Avec le recul, il est permis d’intégrer la révolution portugaise dans la filiation des révolutions modernes qui puisent leur dynamique sur les principes de l’auto-organisation et de la démocratie directe. L’échec des multiples projets du socialisme d’État des courants léninistes annonça, à terme, la faillite du bloc capitaliste d’État et, sur le moment, le déclin des idéologies qui y étaient associées, dont celle du « contrôle ouvrier » célébrée par les courants trotskistes. La révolution portugaise montra que si le mouvement subversif des travailleurs délaissa le « contrôle » d’une phase intermédiaire, transitoire, c’était bien parce qu’il était animé par le désir d’aller au-delà, vers la gestion assumée d’une vie nouvelle, vers l’affirmation d’autres possibles que ceux qui leur étaient proposés par les organisations partidaires. Isolé, y compris et surtout dans le cadre péninsulaire, ce mouvement a été battu par les forces politiques du capitalisme et s’est soumis à la grisaille de la démocratie parlementaire, mais il a néanmoins montré pendant plus d’un an ses potentialités4.

Le beau livre de Phil Mailer nous parle de tout cela au quotidien, en partant du mouvement réel, de ses victoires, ses richesses, ses reculs, ses contradictions5. C’est un bel hommage à la « révolution portugaise » désormais accessible en français.

Charles Reeve

1 Phil Mailer, Portugal, la révolution manquée  ?, trad. Claude Lamoureux, Étienne Lesourd et Denise Prévost, Les Nuits rouges, 2019.

2 Lire aussi Raquel Varela, un peuple en révolution – Portugal 1974-1975, trad.

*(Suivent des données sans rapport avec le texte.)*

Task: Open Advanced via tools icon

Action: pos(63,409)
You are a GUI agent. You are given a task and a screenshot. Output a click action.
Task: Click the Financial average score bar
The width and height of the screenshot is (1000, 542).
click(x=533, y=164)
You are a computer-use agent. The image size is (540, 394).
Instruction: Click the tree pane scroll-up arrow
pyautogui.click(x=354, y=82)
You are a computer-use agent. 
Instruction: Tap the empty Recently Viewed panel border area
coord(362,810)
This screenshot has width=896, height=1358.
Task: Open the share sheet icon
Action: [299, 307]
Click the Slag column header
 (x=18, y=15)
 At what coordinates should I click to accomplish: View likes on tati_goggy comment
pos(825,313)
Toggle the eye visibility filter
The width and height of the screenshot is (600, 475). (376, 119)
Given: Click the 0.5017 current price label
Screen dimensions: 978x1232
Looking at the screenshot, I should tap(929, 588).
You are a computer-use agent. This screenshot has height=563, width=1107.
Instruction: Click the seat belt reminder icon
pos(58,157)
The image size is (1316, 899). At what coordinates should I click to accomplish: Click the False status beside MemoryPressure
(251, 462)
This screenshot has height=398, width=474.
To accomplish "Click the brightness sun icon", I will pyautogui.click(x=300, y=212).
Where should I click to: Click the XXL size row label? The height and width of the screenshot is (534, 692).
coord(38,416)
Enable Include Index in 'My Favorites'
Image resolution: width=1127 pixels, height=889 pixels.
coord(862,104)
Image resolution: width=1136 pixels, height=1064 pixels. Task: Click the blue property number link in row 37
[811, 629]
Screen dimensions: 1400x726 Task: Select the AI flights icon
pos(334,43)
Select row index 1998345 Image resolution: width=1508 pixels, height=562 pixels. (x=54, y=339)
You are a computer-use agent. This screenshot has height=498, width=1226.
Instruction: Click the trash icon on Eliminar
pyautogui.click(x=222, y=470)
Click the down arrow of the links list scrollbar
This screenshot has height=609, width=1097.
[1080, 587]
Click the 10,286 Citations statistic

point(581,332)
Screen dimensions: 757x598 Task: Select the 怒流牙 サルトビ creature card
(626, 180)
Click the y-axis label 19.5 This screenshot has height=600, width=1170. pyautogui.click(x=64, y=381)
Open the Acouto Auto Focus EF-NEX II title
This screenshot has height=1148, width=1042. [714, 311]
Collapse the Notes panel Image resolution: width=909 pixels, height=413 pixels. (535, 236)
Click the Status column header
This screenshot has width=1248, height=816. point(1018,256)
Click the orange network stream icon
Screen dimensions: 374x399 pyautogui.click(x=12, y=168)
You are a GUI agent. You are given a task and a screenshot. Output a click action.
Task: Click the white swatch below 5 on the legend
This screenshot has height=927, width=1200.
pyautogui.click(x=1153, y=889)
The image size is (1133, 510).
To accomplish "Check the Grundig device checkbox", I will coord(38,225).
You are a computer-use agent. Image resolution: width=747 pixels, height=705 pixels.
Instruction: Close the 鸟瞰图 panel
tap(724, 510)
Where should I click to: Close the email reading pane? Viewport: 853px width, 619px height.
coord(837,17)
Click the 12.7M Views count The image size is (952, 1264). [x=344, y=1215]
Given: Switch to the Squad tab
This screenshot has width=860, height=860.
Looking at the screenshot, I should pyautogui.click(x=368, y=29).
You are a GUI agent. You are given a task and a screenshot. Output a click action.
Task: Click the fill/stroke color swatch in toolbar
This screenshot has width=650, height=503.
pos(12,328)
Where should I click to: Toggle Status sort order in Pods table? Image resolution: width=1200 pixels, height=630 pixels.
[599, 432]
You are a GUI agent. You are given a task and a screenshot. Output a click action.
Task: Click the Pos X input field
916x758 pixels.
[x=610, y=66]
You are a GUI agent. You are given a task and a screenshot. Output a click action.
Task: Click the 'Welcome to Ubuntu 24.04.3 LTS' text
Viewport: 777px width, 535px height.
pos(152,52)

Hélène Melo, Agone, 2018. L’auteure, universitaire à forte présence médiatique, livre une froide lecture trotskiste des événements dont il importe de tenir compte.

3 Il faut saluer l’énorme travail réalisé par le site Vosstanie, qui a numérisé et mis en ligne un grand nombre de matériaux importants sur la révolution portugaise, provenant surtout des courants communistes libertaires et anarchistes, mais pas seulement : Arqoperaria.blogspot.com.

4 Le titre original « La révolution impossible ? » me semble mieux traduire l’esprit du texte que le titre français.

5 Aujourd’hui au Portugal, des jeunes historiens reprennent l’approche d’un mouvement spontané et auto-organisé. On peut recommander, en particulier : Ricardo Noronha, A Banca ao serviço do Povo – Politica e economia durante o PREC (1974-75), Imprensa da Historia Contemporanea, Lisboa, 2018 ; Pedro Ramos Pinto, Lisbon Rising – Urban Social Movements in the Portuguese Revolution, 1974-75, Manchester University Press, 2013 ; Ricardo Noronha et Luis Trindade, Portugal, uma retrospectiva, 1974, Publico-Tinta da China, Lisboa, 2019.